Items listed in a dataset
———

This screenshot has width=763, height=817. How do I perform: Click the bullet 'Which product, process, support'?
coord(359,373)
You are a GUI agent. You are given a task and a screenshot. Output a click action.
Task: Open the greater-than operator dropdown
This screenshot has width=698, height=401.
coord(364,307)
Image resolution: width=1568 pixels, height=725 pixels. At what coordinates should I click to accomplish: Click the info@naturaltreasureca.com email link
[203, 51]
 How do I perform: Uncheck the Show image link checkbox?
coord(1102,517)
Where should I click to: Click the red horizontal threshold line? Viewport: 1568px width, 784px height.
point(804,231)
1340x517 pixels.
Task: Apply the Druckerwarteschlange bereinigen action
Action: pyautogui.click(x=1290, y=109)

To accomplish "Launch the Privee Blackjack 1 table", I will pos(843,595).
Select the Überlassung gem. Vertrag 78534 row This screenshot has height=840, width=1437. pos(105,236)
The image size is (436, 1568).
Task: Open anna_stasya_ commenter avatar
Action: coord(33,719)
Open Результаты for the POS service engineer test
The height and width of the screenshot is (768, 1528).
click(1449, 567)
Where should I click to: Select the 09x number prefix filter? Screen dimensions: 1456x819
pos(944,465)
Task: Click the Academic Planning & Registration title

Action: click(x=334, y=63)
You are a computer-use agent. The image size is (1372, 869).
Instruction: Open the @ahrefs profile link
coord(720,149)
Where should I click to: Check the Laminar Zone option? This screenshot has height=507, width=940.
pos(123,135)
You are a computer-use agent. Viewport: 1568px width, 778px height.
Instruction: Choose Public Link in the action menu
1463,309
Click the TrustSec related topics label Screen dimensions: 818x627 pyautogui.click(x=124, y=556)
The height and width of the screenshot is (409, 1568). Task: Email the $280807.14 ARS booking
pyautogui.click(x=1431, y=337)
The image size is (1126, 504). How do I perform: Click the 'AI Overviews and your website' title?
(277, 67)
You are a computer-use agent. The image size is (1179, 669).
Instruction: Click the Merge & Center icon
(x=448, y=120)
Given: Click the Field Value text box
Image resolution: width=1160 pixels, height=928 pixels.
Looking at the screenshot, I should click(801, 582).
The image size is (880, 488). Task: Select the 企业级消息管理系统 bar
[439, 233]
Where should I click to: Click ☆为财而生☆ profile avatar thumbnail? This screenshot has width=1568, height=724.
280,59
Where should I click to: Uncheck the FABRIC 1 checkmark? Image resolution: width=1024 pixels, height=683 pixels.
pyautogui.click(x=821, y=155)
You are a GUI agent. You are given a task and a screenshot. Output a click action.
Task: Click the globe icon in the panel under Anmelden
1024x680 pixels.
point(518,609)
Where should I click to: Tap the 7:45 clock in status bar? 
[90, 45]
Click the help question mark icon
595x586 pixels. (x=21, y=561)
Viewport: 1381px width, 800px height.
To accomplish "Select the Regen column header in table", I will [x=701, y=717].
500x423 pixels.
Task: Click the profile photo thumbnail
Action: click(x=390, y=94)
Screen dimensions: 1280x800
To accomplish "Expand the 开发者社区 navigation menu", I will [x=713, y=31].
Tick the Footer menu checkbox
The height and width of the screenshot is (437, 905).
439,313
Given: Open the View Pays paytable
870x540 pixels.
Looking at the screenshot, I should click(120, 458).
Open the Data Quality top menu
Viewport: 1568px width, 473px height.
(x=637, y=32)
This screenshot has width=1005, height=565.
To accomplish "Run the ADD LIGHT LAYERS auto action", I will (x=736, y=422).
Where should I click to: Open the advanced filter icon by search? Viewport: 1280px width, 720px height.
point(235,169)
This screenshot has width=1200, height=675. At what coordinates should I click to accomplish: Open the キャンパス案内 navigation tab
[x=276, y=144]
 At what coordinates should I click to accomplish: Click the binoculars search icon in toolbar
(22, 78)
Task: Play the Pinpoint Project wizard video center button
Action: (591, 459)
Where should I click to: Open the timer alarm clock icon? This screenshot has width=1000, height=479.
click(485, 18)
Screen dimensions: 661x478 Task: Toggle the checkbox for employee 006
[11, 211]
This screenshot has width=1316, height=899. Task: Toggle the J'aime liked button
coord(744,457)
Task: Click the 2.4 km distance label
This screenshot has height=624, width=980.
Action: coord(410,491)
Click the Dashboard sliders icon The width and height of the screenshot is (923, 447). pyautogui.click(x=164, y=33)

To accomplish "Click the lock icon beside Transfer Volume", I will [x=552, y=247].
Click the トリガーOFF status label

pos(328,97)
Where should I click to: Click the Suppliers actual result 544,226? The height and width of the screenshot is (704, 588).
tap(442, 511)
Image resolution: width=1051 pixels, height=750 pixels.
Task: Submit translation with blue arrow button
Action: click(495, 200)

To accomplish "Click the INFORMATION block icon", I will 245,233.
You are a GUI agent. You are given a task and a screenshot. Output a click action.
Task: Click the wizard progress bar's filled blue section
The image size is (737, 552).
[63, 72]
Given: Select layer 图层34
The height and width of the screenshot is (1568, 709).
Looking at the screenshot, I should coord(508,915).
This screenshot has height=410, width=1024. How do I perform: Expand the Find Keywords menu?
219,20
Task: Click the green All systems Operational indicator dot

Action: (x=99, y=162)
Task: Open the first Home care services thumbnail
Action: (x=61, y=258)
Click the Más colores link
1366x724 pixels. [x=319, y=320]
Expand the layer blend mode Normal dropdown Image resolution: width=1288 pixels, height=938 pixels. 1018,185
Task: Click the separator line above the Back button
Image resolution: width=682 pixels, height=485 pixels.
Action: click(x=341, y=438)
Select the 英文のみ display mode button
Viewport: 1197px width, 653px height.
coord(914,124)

———

→ **INSTRUCTIONS TO FOLLOW**: The lines from the one containing "This screenshot has height=624, width=980." through the last line of the records are to be transcribed exactly, with nothing else added.

→ **RESULT FOR THIS EXERCISE**:
This screenshot has height=624, width=980.
Action: coord(410,491)
Click the Dashboard sliders icon The width and height of the screenshot is (923, 447). pyautogui.click(x=164, y=33)

To accomplish "Click the lock icon beside Transfer Volume", I will [x=552, y=247].
Click the トリガーOFF status label

pos(328,97)
Where should I click to: Click the Suppliers actual result 544,226? The height and width of the screenshot is (704, 588).
tap(442, 511)
Image resolution: width=1051 pixels, height=750 pixels.
Task: Submit translation with blue arrow button
Action: click(495, 200)

To accomplish "Click the INFORMATION block icon", I will 245,233.
You are a GUI agent. You are given a task and a screenshot. Output a click action.
Task: Click the wizard progress bar's filled blue section
The image size is (737, 552).
[63, 72]
Given: Select layer 图层34
The height and width of the screenshot is (1568, 709).
Looking at the screenshot, I should coord(508,915).
This screenshot has height=410, width=1024. How do I perform: Expand the Find Keywords menu?
219,20
Task: Click the green All systems Operational indicator dot

Action: (x=99, y=162)
Task: Open the first Home care services thumbnail
Action: (x=61, y=258)
Click the Más colores link
1366x724 pixels. [x=319, y=320]
Expand the layer blend mode Normal dropdown Image resolution: width=1288 pixels, height=938 pixels. 1018,185
Task: Click the separator line above the Back button
Image resolution: width=682 pixels, height=485 pixels.
Action: click(x=341, y=438)
Select the 英文のみ display mode button
Viewport: 1197px width, 653px height.
coord(914,124)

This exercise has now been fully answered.